_Work instructions_:
1. From the profile of Ray Young Bear, list every kind of writing it says he has produced.
2. Rewrite the profile of Ray Young Bear between "Mr. Young Bear still" and "itself every minute.", inclusive, putting "livable" in place of "bearable".

_Document extract_:
Reprinted with permission from Indian Country Today Magazine
Ray Young Bear was born on the Mesquakie Indian Settlement in lowa in 1951. He describes the house where he was born as an unpainted two-room house belonging to his maternal grandparents, and he tells us it was equipped with two woodstoves, one for cooking and the other for heating. Kerosene lamps, wood floors and cardboard panels on the "smoke-darkened ceiling"-it's a familiar place.
Mr. Young Bear still lives on the settlement today, a quarter of a mile from his birthplace, comfortable at last with his life's work which is writing novels and poetry grounded in the history and cosmology of the Mesquakie people.
Now a successful writer, well known and respected in the academic, book world so foreign to the oral culture of his people, he shows Native people everywhere the way toward a bearable future and a recoverable past.
That's no small achievement in a world transforming itself every minute.
Two mixed-genre stories are Mr. Young Bear's major contribution to the contemporary literary scene although he has written several volumes of poetry and many articles and essays.

_Data rows_:

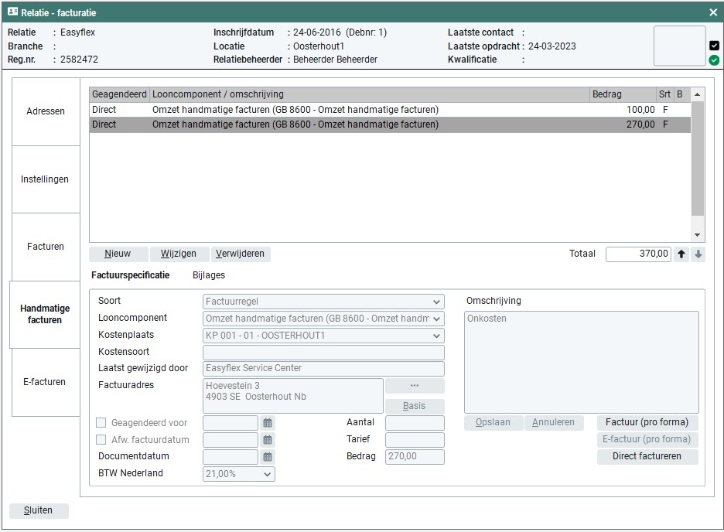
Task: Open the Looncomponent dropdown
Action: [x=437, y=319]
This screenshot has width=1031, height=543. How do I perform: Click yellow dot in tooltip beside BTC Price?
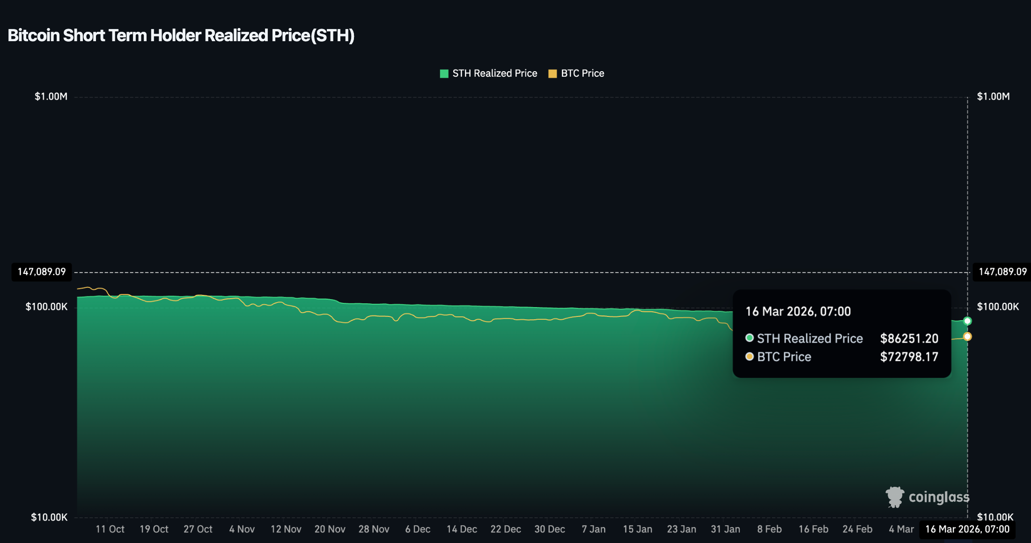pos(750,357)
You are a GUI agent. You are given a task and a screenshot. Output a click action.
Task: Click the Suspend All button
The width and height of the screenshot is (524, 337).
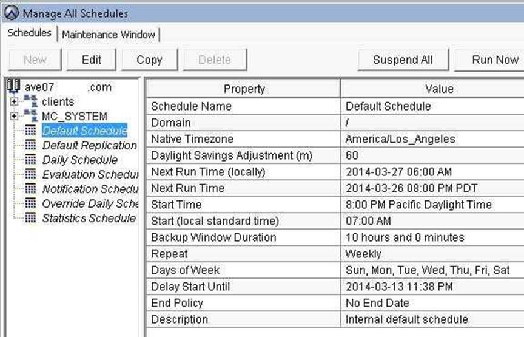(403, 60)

_Results of the exercise_:
1.
- Novels
- Poetry, including several volumes
- Mixed-genre stories
- Articles
- Essays

2.
Mr. Young Bear still lives on the settlement today, a quarter of a mile from his birthplace, comfortable at last with his life's work which is writing novels and poetry grounded in the history and cosmology of the Mesquakie people.
Now a successful writer, well known and respected in the academic, book world so foreign to the oral culture of his people, he shows Native people everywhere the way toward a livable future and a recoverable past.
That's no small achievement in a world transforming itself every minute.